If Terry Farrell (Jadzia Dax) could do things all over again, she would know for what to ask and she would be more relaxed playing Dax.
When it was time to start filming Star Trek: Deep Space Nine, Farrell was “a nervous wreck,” and was “really excited” about taking on the role.
“After everything I had to do to get the role, I was then stunned when I got there and saw how big the set was,” said Farrell. “If I remember right, I was thinking, ‘This is enormous. This is the biggest set I’ve ever been on.’ I’m talking about the Ops set, and it was so intimidating and overwhelming, and I was already so overtired from all of the makeup tests and all of the excitement. I was so skinny then. I wasn’t eating as healthy as I should have. I know I was smoking then, so that wasn’t good. But I felt like I was under an enormous amount of pressure.”
Playing the character of Dax helped Farrell deal with her own life. “I think what interested me most was trying to find her strength,” said Farrell. “She wasn’t defensive at all; she was always calm and relaxed and confident. She had a peaceful, mature way about her. I think that’s what I held on to. I don’t think I really attained that for myself, without being Dax, until I had a child. But I think that playing her was actually my anchor to feeling safe in the world at that time. Playing Dax made me feel like I was secure and I was safe.”
Farrell left the series after the sixth season not because she was unhappy, but because she had signed on for six years and no one asked her for more. “My contract had ended, so I didn’t feel like I left the show,” she said. “I felt like my contract had ended and there wasn’t a negotiation (for another year). So I didn’t feel like there was anything for me to do, if there was nothing for us to talk about, other than let my contract expire.
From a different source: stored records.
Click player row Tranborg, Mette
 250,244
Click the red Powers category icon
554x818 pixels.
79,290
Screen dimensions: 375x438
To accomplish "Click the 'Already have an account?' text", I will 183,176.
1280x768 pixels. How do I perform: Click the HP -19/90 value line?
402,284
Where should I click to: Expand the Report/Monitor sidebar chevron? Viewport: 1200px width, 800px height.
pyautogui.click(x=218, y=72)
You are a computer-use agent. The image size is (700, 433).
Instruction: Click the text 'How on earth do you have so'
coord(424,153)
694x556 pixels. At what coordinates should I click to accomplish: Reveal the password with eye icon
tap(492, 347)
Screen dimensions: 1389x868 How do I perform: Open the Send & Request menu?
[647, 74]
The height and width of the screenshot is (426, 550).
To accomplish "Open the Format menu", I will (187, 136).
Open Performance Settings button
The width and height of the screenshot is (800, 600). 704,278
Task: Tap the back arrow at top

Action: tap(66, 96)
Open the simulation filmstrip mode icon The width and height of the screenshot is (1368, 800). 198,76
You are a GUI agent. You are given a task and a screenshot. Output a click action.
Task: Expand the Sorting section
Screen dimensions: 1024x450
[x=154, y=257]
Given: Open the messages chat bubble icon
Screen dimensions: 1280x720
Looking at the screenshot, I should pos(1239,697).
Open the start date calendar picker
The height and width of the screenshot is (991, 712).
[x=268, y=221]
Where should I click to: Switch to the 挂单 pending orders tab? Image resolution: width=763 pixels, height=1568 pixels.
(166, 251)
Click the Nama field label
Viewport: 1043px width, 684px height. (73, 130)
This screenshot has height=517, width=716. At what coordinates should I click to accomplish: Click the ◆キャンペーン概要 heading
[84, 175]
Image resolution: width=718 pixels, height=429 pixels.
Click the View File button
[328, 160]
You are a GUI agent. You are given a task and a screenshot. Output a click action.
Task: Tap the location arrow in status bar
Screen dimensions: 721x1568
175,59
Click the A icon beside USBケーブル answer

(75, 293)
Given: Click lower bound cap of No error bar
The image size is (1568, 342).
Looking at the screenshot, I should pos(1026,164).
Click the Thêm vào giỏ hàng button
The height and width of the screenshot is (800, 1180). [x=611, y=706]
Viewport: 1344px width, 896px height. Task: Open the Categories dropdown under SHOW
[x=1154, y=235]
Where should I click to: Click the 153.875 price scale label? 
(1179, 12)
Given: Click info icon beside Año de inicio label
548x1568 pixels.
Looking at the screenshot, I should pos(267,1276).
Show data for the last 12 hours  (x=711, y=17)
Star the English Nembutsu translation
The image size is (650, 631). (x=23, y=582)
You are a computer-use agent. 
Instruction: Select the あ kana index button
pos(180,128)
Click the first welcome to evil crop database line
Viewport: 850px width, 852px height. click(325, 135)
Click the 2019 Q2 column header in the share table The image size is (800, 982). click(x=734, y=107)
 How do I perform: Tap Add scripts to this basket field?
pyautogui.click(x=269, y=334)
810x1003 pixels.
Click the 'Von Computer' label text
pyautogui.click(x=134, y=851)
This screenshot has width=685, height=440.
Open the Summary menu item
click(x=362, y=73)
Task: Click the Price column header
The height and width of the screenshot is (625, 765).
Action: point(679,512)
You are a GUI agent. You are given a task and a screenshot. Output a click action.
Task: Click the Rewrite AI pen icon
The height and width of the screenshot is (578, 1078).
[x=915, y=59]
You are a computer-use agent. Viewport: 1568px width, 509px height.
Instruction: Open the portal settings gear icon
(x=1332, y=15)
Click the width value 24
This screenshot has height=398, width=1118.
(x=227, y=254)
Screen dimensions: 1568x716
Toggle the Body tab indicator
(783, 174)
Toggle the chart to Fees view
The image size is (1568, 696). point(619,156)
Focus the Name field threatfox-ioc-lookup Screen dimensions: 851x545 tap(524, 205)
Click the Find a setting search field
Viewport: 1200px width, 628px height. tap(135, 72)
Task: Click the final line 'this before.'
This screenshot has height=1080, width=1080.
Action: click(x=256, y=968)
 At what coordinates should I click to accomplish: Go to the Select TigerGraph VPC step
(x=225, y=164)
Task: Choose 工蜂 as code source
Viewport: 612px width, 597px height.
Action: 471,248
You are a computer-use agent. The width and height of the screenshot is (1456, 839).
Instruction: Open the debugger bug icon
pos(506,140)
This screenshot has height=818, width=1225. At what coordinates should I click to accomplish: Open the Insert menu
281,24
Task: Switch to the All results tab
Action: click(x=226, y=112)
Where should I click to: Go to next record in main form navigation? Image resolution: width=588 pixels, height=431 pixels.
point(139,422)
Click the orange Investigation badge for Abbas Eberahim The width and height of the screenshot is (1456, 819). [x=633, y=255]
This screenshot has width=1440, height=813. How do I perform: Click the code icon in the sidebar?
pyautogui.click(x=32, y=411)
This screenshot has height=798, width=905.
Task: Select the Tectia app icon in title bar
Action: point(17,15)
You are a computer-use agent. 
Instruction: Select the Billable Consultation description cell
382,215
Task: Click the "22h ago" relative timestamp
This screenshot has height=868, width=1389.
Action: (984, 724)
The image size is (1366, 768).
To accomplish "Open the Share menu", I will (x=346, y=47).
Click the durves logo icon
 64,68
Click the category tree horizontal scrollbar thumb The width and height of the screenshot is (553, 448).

Yes, I thought it was the right thing to do.”
But she wishes that she could have returned every now and then in that final season. “I did not want to die,” she said. “I would have been so happy if they just would have let me be a recurring (character) the final season, so I didn’t have to be in every episode. I was just really tired. I was tired of waking up at four in the morning. I was tired of all the minutiae.”
Had she known better, Farrell feels that perhaps something could have been worked out. “I loved Dax,” she said. “I didn’t not love playing the character. I didn’t not love the show. I didn’t not love the people. Just the routine of it all, I needed a break. I personally just needed a mental break and, unfortunately, I wasn’t mature enough to maybe present it in the way of saying, ‘Could I please be a recurring character?’ I’m sure at that point, too, for Rick Berman and those people, it was all or nothing. They were angry because I wasn’t doing what they wanted me to do or expected me to do. So it was an unfortunate situation all the way around.”
Farrell, retired from acting, is raising her son with husband Brian Baker.